Face aux journalistes, le porte-parole du comité, Bandé Karamoko, a retracé l’histoire de Vridi-Plage, anciennement appelé Campement TP. Selon lui, cette localité est occupée depuis les années 1940 par d’anciens agents des Travaux publics, dont les descendants continuent d’y vivre depuis plusieurs générations.

« Nous ne sommes pas des occupants de circonstance. Nos parents ont bâti ce quartier depuis les années 1940. Aujourd’hui, nous avons été privés de notre cadre de vie sans que nos droits ne soient respectés », a déclaré Bandé Karamoko.

Selon le comité, cette communauté historique a été brutalement déracinée après les opérations de démolition menées les 8 et 9 juin 2026.

Le porte-parole a expliqué qu’en décembre 2025, un nommé Ahobaut Vincent de Paul aurait transmis aux habitants, par voie électronique, une copie d’une décision de justice indiquant qu’une partie du quartier lui appartenait.

Quelques mois plus tard, précisément le 7 avril 2026, Dogbo Augustin, se présentant comme chef de terre, aurait adressé une mise en demeure aux occupants, leur demandant de quitter une superficie de 1 772 m² dans un délai de trois semaines avant le bornage du site.

Estimant cette procédure irrégulière, les habitants affirment avoir formé opposition, par l’intermédiaire d’un commissaire de justice, le 21 mai 2026.

« Nous avons utilisé toutes les voies légales à notre disposition.
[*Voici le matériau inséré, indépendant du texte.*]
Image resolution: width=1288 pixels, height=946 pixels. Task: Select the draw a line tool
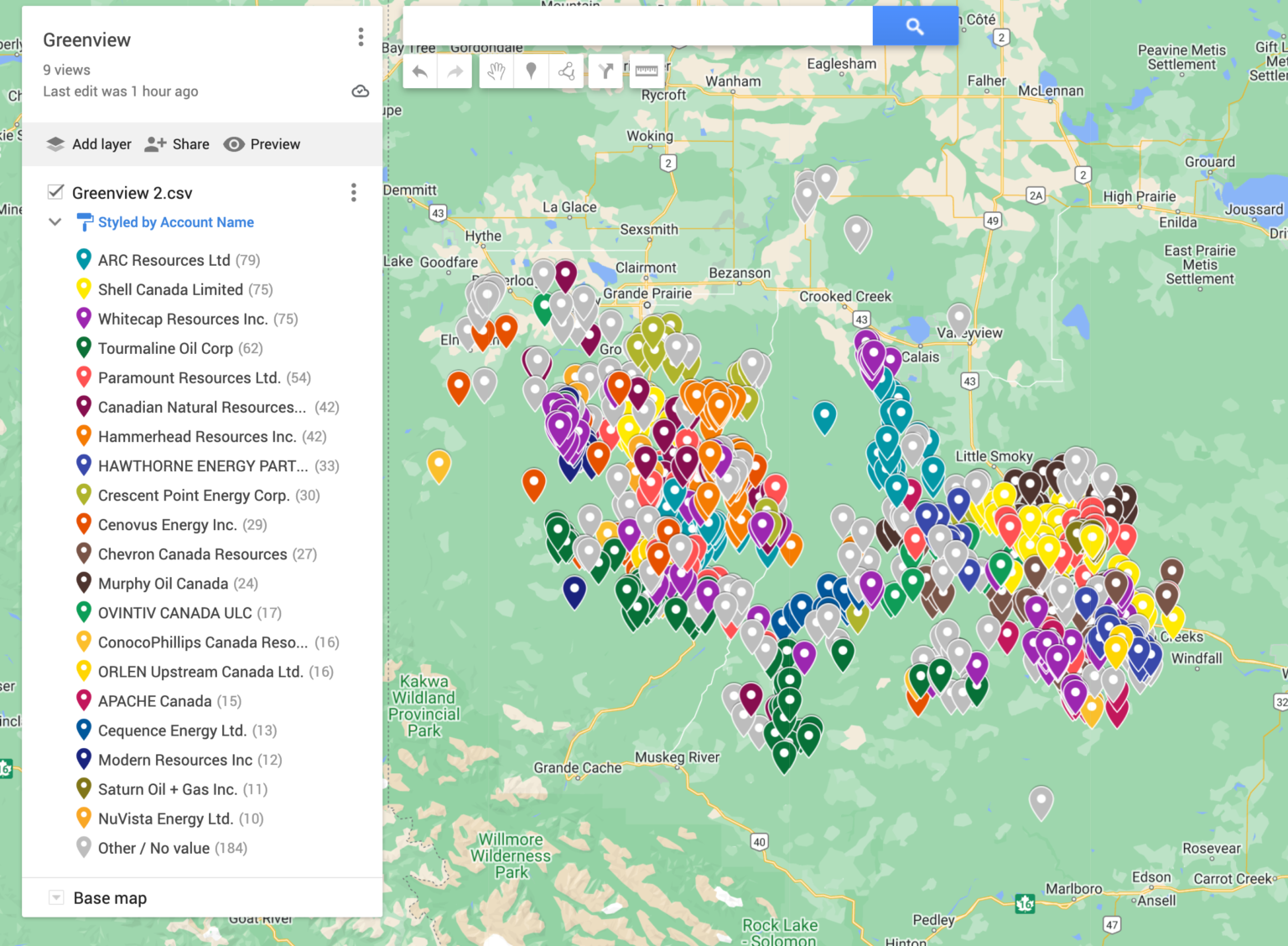click(x=566, y=71)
Malgré cela, nos démarches n’ont pas empêché la destruction de nos maisons », a soutenu Bandé Karamoko.

Selon le Comité de crise, après la diffusion d’une vidéo alertant sur un éventuel déguerpissement, plusieurs habitants auraient reçu des appels anonymes annonçant une évacuation imminente.

Le 8 juin 2026, la zone visée par la mise en demeure a été détruite, avant que l’ensemble de Vridi-Plage ne soit entièrement rasé le lendemain.
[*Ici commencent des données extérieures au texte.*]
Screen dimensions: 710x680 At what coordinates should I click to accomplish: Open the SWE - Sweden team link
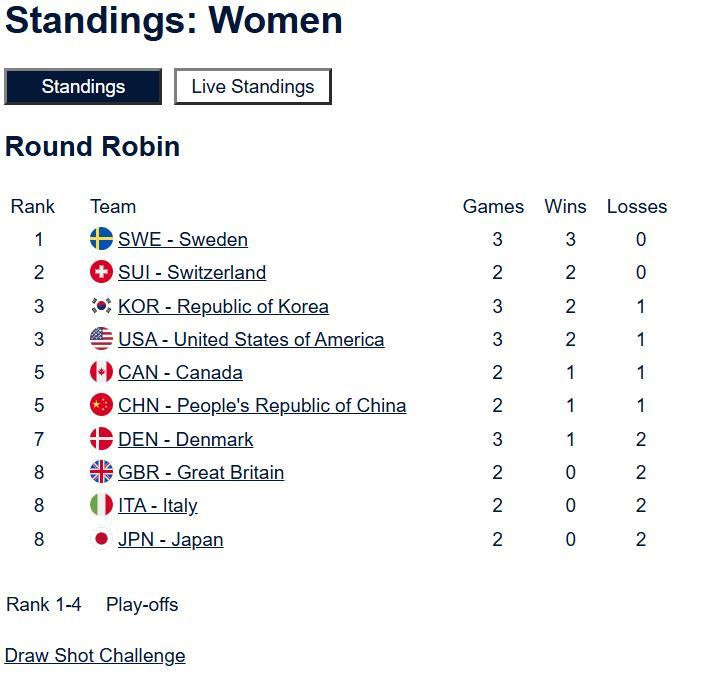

Le comité estime que cette opération présente de fortes similitudes avec le précédent déguerpissement de Koumassi Campement. Ses responsables disent également constater, depuis les démolitions, des mouvements de personnes aux « allures douteuses » sur le site, nourrissant leurs interrogations sur les motivations réelles de cette opération.

Déterminés à obtenir réparation, les responsables du comité indiquent avoir saisi le procureur de la République d’une plainte. Ils saluent l’ouverture d’une enquête par le parquet, qu’ils considèrent comme une étape importante vers la manifestation de la vérité.

« Nous faisons confiance à la justice. Nous souhaitons que toute la lumière soit faite, que les responsabilités soient situées et que les victimes retrouvent leurs droits », a insisté Bandé Karamoko.

Avant de clore la rencontre, le porte-parole a lancé un appel aux médias afin qu’ils continuent de relayer le combat des familles sinistrées, tout en réaffirmant leur volonté de poursuivre toutes les procédures légales pour obtenir justice.